九太はそれに一言も応えず、代わりに薄い背中に回した腕に力を込めた。


「あの、とりあえず座る?」


静かだった空間に音を投げ込んだ第三者―――図書館で、九太に漢字の読み方を教えてくれた少女だ―――の声に導かれ、九太と名前は図書館の脇にある駐車場へと腰を落ち着けた。
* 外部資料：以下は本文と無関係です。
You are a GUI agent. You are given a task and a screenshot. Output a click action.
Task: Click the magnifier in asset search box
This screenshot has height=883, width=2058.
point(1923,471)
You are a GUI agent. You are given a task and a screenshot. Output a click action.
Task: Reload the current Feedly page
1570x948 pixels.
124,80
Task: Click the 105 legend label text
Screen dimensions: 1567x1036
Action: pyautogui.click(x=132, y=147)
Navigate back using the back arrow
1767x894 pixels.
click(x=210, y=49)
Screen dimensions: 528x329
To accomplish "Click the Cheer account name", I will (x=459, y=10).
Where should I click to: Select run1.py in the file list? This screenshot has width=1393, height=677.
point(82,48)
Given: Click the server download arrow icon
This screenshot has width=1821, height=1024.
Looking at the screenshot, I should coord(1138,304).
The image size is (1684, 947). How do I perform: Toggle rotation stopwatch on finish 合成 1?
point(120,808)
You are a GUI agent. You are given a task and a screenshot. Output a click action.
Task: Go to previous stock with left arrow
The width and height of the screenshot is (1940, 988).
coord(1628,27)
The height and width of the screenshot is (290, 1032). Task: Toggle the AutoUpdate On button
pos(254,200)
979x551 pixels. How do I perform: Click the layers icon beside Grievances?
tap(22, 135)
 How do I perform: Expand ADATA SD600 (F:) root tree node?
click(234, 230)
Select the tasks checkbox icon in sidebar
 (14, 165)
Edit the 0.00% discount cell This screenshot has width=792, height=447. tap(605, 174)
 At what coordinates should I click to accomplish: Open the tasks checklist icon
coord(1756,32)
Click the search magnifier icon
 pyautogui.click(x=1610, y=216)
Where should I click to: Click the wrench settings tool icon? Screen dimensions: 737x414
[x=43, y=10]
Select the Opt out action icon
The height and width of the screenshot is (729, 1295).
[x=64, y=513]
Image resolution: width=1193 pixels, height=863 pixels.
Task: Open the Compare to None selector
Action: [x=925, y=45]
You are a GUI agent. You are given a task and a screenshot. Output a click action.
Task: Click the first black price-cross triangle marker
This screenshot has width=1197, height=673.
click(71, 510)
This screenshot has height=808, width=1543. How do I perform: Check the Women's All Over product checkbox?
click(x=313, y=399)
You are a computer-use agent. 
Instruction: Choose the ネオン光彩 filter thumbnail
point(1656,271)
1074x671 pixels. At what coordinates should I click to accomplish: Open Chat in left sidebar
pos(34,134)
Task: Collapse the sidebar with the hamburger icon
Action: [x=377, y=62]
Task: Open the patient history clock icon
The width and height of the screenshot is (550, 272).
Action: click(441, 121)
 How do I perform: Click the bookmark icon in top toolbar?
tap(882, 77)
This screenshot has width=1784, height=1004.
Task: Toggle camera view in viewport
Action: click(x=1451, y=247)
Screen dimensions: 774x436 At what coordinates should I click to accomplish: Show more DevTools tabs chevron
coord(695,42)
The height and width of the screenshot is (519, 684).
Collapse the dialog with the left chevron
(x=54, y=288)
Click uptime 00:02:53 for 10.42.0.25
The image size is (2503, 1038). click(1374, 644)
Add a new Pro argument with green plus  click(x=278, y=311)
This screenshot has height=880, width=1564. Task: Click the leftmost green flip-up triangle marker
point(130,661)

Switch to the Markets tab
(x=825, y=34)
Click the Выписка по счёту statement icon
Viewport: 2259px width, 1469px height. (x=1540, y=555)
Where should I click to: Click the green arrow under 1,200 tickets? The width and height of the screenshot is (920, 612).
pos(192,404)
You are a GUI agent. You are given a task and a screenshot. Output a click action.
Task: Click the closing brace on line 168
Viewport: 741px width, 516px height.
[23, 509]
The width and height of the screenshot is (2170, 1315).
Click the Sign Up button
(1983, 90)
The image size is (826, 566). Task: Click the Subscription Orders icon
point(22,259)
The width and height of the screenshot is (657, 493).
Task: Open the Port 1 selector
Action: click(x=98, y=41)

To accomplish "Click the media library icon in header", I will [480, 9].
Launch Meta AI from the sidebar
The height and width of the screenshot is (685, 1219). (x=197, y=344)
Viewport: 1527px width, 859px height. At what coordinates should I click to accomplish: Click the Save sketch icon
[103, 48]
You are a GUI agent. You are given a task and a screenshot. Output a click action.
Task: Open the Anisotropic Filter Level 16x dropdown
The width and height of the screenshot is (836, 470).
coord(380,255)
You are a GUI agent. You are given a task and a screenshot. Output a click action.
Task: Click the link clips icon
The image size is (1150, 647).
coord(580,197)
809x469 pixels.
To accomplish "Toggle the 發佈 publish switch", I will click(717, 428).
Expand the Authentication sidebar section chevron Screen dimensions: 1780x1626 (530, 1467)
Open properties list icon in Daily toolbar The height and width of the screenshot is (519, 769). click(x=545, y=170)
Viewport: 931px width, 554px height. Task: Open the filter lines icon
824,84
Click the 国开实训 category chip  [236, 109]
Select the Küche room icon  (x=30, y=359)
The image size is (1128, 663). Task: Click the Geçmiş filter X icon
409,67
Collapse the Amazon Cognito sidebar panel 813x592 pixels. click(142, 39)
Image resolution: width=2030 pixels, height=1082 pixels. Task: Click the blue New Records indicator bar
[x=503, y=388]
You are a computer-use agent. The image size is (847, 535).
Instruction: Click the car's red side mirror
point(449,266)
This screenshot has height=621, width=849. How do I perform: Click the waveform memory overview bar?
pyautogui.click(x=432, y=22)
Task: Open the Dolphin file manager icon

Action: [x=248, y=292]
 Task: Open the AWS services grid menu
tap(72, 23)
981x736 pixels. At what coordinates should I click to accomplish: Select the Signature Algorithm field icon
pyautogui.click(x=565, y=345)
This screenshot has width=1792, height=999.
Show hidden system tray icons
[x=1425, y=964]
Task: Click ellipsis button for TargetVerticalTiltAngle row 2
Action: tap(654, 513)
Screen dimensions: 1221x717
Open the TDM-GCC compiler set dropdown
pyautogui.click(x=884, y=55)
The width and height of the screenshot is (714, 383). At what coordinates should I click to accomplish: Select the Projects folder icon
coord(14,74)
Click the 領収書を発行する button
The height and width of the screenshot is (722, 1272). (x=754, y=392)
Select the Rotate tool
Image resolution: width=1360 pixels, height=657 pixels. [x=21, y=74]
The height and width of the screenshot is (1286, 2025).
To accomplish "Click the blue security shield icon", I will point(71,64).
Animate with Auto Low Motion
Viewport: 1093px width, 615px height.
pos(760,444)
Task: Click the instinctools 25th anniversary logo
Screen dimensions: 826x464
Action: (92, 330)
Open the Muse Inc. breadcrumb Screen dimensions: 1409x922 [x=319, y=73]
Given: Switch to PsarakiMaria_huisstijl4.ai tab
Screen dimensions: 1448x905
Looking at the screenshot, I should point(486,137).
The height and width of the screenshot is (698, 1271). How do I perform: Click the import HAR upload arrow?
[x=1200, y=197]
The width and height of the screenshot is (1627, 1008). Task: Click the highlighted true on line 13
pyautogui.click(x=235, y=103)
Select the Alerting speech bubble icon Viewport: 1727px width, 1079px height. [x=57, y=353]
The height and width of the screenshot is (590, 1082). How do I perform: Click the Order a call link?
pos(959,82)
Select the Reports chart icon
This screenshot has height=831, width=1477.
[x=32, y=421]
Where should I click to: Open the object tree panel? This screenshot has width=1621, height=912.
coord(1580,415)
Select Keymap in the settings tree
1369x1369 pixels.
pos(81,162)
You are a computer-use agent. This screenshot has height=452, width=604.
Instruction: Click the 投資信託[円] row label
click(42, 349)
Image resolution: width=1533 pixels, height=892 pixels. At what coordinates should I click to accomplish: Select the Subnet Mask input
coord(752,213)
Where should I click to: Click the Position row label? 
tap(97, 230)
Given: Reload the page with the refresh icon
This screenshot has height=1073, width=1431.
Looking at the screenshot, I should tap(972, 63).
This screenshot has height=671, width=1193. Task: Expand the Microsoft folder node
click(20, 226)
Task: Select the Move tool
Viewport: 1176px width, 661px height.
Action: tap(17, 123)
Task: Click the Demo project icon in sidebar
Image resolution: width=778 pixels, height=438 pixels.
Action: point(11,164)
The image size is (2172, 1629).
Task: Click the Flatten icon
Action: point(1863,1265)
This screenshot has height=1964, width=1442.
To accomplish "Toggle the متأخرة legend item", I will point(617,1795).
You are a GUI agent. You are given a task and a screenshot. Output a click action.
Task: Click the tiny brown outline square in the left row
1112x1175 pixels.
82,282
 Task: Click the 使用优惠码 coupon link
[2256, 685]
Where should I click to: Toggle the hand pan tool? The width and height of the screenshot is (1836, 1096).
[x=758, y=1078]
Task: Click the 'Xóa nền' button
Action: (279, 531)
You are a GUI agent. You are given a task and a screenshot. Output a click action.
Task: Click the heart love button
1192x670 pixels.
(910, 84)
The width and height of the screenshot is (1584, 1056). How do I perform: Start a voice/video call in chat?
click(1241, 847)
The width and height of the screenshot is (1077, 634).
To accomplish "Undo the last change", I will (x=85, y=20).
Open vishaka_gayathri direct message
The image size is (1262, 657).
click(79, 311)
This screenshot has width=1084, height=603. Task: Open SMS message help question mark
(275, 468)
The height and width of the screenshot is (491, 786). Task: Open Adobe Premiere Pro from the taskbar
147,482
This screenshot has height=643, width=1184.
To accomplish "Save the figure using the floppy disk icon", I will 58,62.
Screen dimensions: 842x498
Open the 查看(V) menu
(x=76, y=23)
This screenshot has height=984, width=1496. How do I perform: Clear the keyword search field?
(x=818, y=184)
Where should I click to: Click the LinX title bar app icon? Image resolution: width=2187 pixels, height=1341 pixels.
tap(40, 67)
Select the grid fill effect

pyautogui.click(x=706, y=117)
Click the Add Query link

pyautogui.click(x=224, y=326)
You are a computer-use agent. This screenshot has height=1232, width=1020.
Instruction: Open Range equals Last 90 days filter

少女は鞄の中から1冊の本を取り出し、九太の前に差し伸べる。
表紙を見やれば、それは、先ほど九太が図書館で読んでいた本そのものだった。
どうしたのかと視線で問いかければ、なんとなく気になったから借りたのだと言う。

九太は縁石に座らせた名前の一つ隣に腰掛け、少女から受け取ったばかりの本を広げた。


「暴力は良くない。―――でも…ありがとう、助けてくれて」
「別に助けてない」
「助けてくれたじゃん」


少女の言葉を右から左に流しながら、九太は文字の海を泳ぐ。
やはり、読めない文字だらけだった。

思わず先のように読めない字を問えば、きょとんとした顔で少女が九太に向き直った。
なんとなくその視線が気まずくて、九太は名前に目線をやって、再び手元に俯く。


「なんにも知らないんだ。小学校から学校に行ってない」


九太の口から漏れた単語に、名前は首を傾げた。
小学校とは何だろうか。
それでも、なんとなく九太と少女の会話に割り込むことは憚られる。
濃紺を背景にした桜の木を見上げていると、チコが九太の肩から名前の肩の上へと飛び移ってきたものなので、名前はチコの頭を撫でながら「綺麗だね」と小さく呟いた。


「じゃあ、その本にある字、私がぜんぶ教える」
「……本当?」


少女は自らを楓と名乗り、九太は自らを蓮と名乗った。

楓曰く、九太の「れん」は草冠に連なる。
白い指が宙に文字を描くように動いていたが、名前は少しも理解することができなかった。

少しずつ、九太が遠ざかっていくような錯覚が名前を襲った。

楓は名前にも名を訊ねたが、名前は一度も口を開かなかった。